When food ends up in a landfill, it generates methane, a greenhouse gas that is 25 times more potent than carbon dioxide.

According to Second Harvest, nearly 60 per cent, or 35.5 million tonnes, of the food produced in Canada is lost and wasted annually, amounting to a $49-billion impact on our greater economy. There are many sources of this waste, like loss at the farm, waste at the manufacturing plant, unsold product in grocery stores, and food not eaten by consumers at home. But, regardless of the source, we can all agree any amount of waste is too much.

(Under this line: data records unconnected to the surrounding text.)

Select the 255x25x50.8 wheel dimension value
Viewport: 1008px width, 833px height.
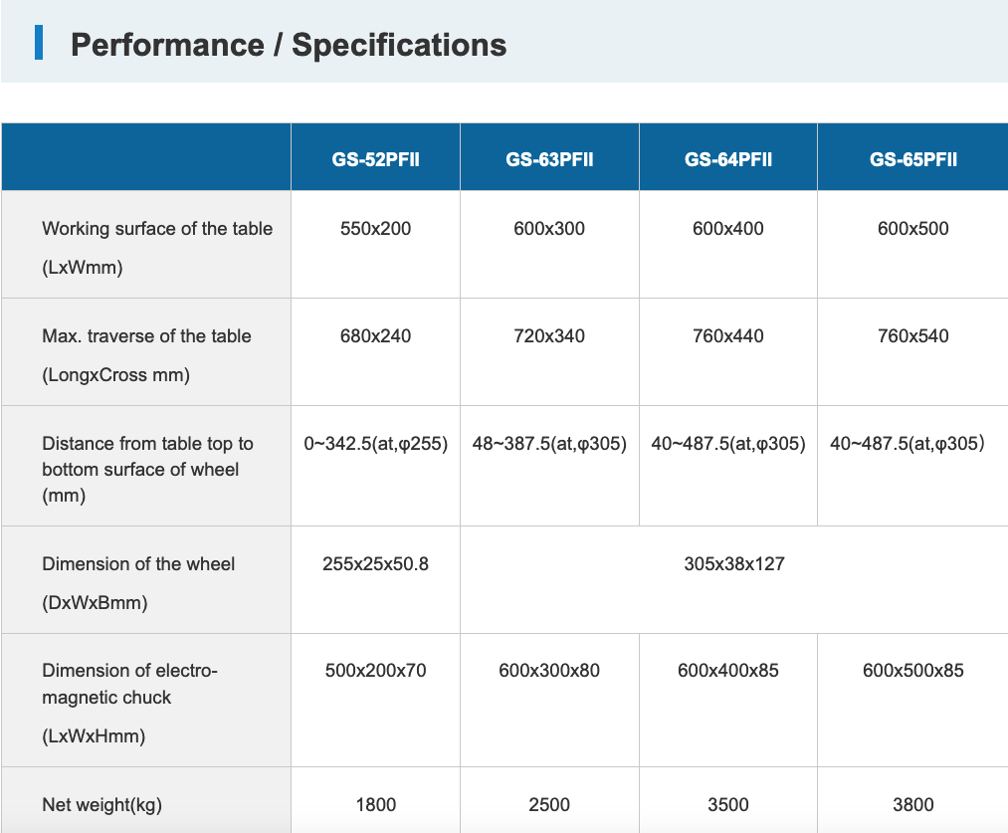(x=375, y=564)
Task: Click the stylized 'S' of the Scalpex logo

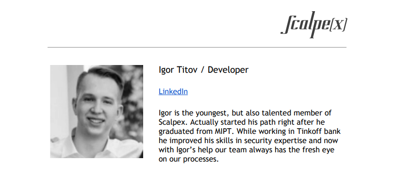Action: (288, 23)
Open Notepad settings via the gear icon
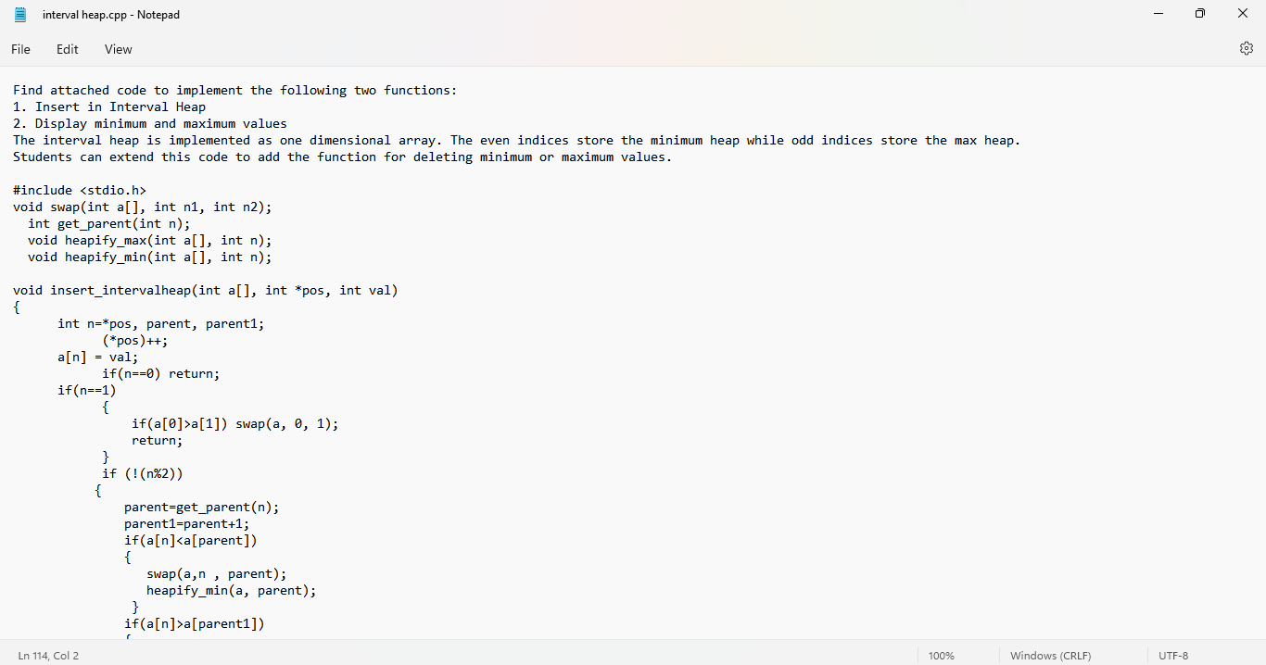Screen dimensions: 1266x665 (x=1247, y=48)
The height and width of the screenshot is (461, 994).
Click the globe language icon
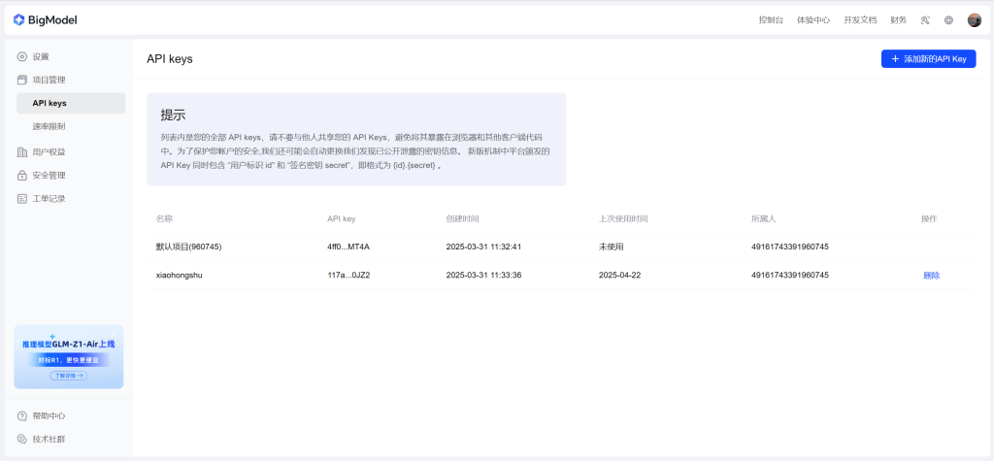(948, 19)
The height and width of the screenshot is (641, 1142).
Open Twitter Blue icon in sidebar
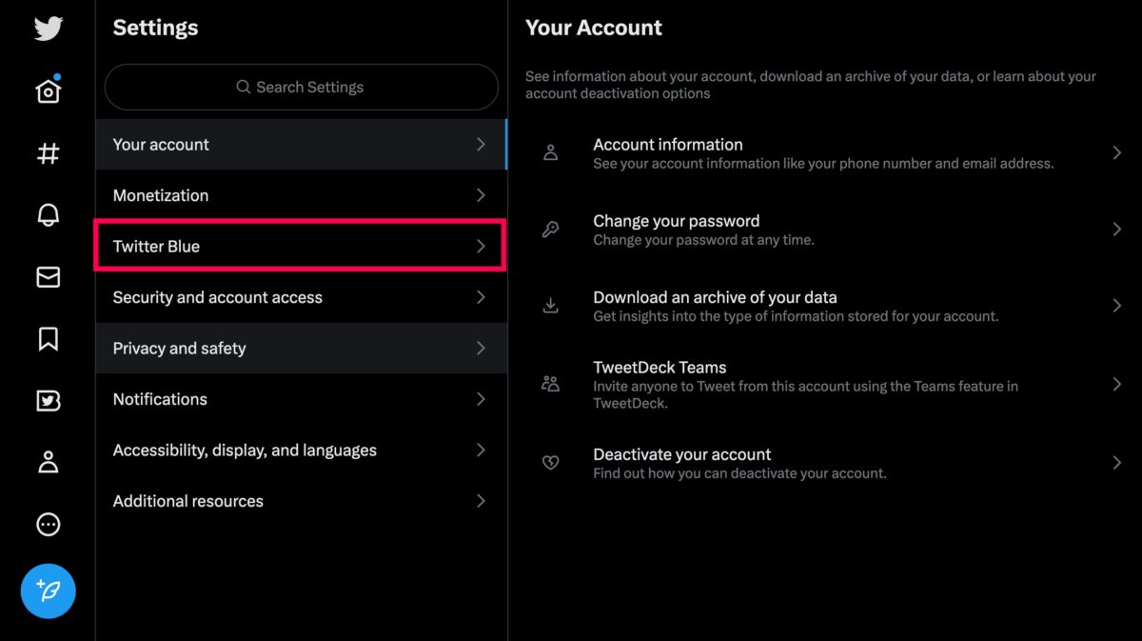(x=49, y=401)
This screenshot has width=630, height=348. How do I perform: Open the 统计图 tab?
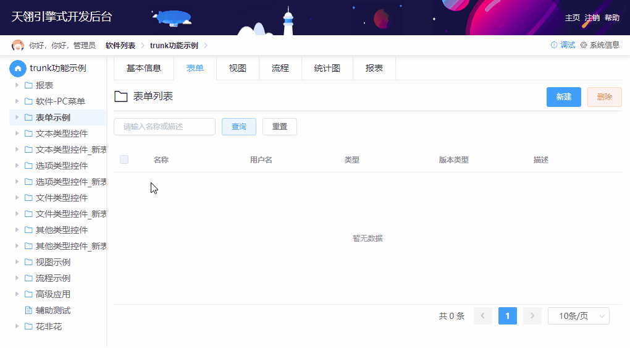point(327,68)
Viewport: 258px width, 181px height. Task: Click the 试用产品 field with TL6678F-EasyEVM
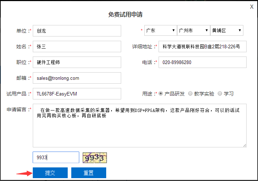point(77,94)
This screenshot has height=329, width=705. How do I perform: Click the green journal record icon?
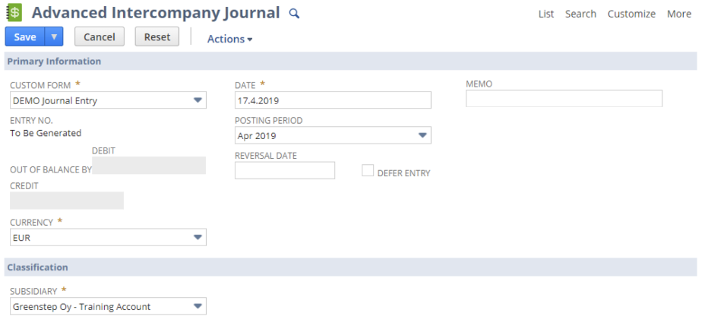[x=14, y=13]
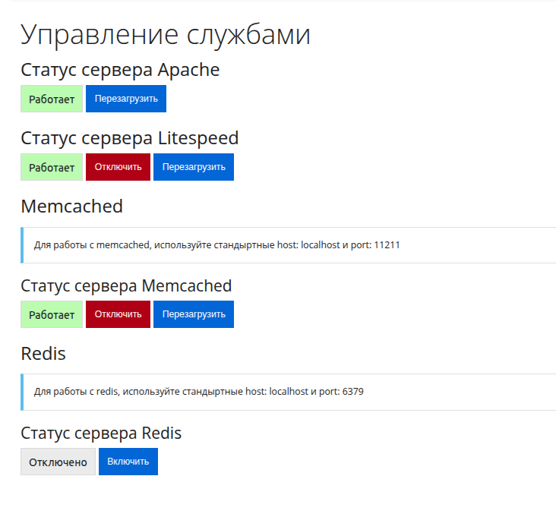This screenshot has height=517, width=556.
Task: Click the Redis 'Отключено' status badge
Action: point(58,462)
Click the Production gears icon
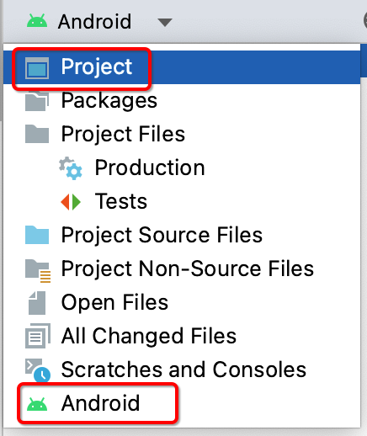Viewport: 367px width, 436px height. [x=71, y=168]
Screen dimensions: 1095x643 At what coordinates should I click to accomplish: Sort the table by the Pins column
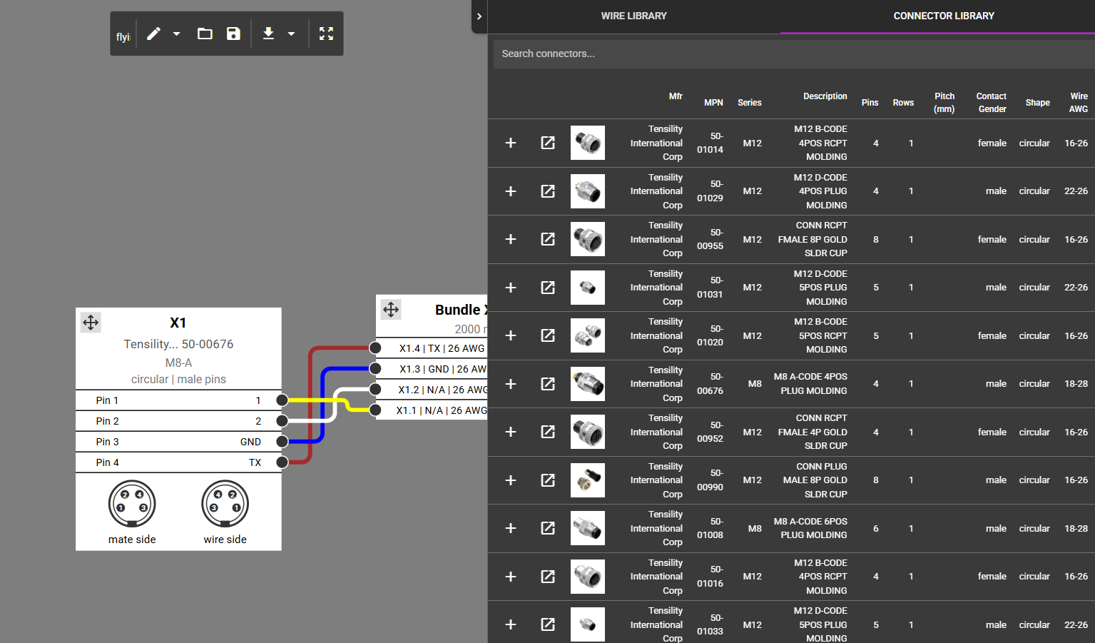click(x=870, y=102)
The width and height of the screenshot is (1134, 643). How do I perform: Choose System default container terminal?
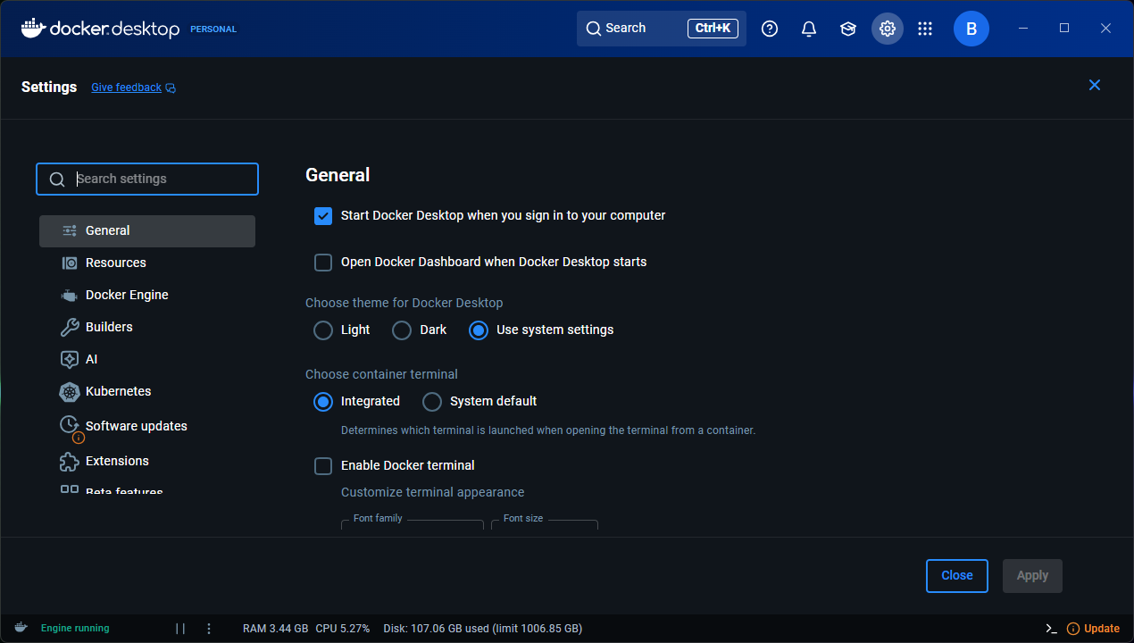pyautogui.click(x=432, y=402)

Here in Orillia, our store is on a mission to end food waste, and we’re doing this in a way that also supports our community. Thanks to a partnership with The Sharing Place Food Centre, we divert food items including meat and bread nearing its expiry date from landfill by making sure it goes to those who need it most. We also set aside any damaged packaged school snacks, which are then distributed by a local school nutrition program run by The Sharing Place. Frozen items including deli meats close to expiry or food items donated by our customers are given to our local men’s shelter. It is a good feeling to know we can repurpose food waste to provide a family or an individual with a meal.

But, what about food from our store that is no longer OK for people to eat? In this case, we’re reversing the food life cycle by taking waste from table to farm.

Here are some of the innovative ways grocers like me are reducing food waste that is no longer fit for human consumption:

The power of biogas

Working with organizations like ZooShare Biogas Ltd., we’re supporting a new and innovative way to transform food and animal waste that would otherwise end up in landfill into biogas to power the electricity grid. The first of its kind in Canada, ZooShare converts thousands of tonnes of animal manure and food waste from grocery stores, restaurants and other businesses into renewable power. In Ontario, ZooShare generates 4.1 million kilowatt hours of energy each year from biogas, which is enough to power about 250 homes.

Feeding Canadian farms

Through organizations like Loop Resource, stores support local farmers across the country by repurposing food not fit for human consumption into animal feed. Partnerships like this help stores send millions of kilograms of food waste to more than 1,000 farms.

It is time to put an end to the cycle of food waste. We are committed to sending zero food waste to landfill by 2030, but we all have a role to play, from farms to stores to our homes. Together, we can make sure no waste goes to waste.

Jason King is the franchisee at Jason’s No Frills Orillia.